Il Giorno del Ricordo era un’altra occasione di riflessione, si diceva. Invece niente, o quasi, fino a poco tempo fa. A parte una pregevole ma fugace fiction interpretata anni fa dal bravo Beppe Fiorello, ogni 10 febbraio è passato nell’indifferenza di istituzioni, forze politiche e società civile. Sopra tutti, va detto, hanno brillato i Presidenti della Repubblica, espressione diretta del Partito Democratico (il primo addirittura storicamente legato a quel P.C.I. che nel 1956 dopo il boia Tito aveva applaudito anche i carriarmati sovietici che soffocarono nel sangue la rivolta ungherese), non hanno mai mancato di rimarcare con la loro prosa spesso e volentieri ultraretorica ogni occasione storica o di attualità che si è loro presentata. Tutte meno questa.
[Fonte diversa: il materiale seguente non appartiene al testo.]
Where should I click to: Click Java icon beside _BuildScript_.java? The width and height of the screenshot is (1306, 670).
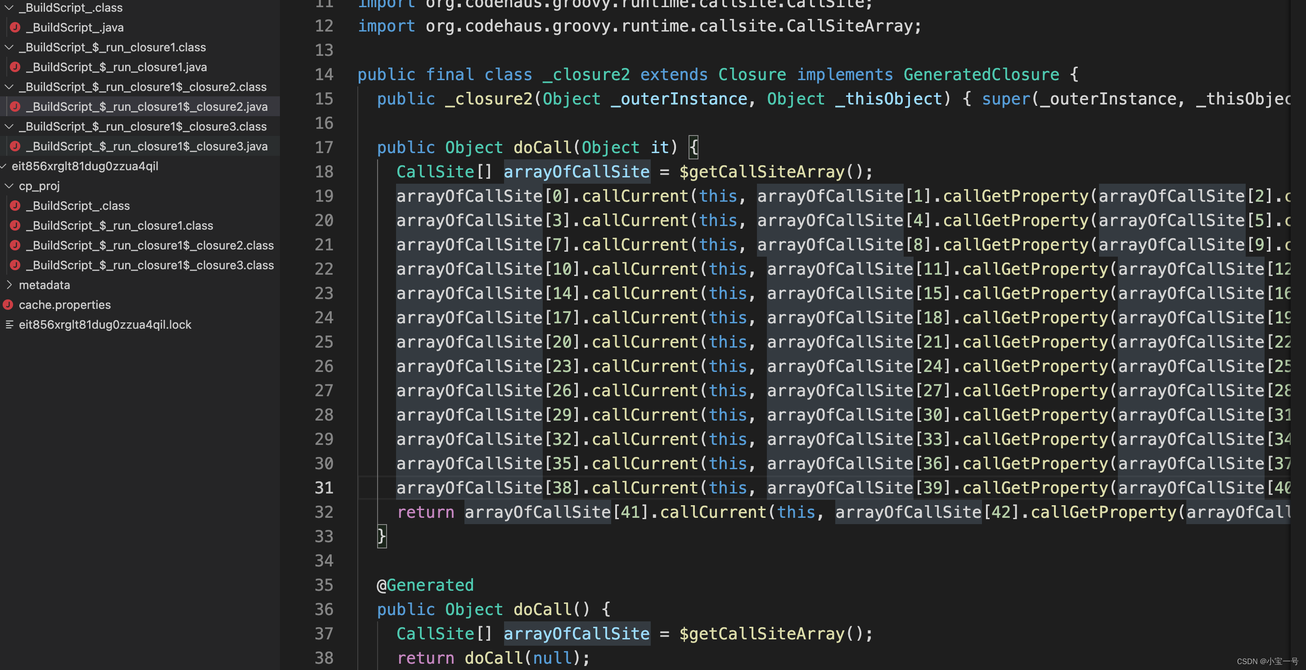[15, 27]
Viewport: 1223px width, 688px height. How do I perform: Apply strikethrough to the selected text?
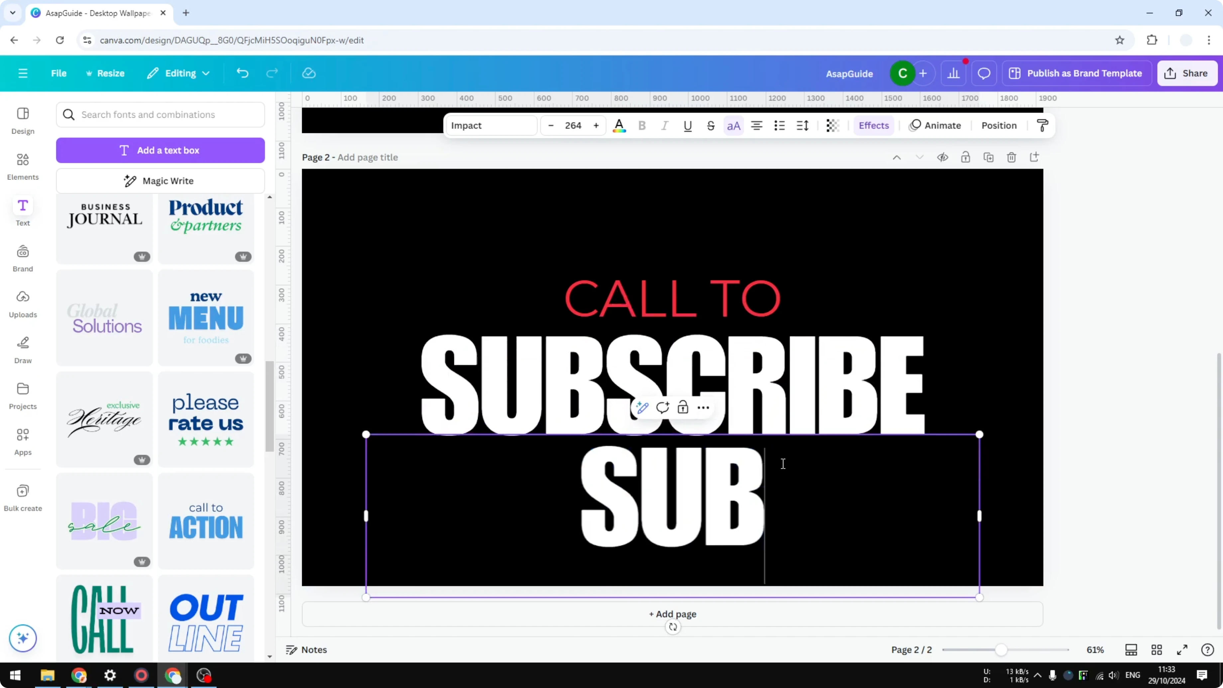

Grazie ad un centrodestra in ascesa che storicamente ha sempre fatto sua la battaglia per rendere giustizia non solo ai poveri martiri di Tito e compagni, ma anche e soprattutto alla verità storica: e cioé che le vittime del comunismo assassino non valgono meno di quelle del fascismo, del nazismo e di tutte le altre follie politiche e religiose escogitate dalla razza umana per far strage di se stessa. A ben vedere, la nostra classe politica è tuttavia espressione di una società civile che ha perso da tempo quel poco di dignità consegnatole in eredità da coloro che oltre settant’anni fa persero la vita perché noi oggi potessimo permetterci perfino di dimenticare o ignorare la loro esistenza.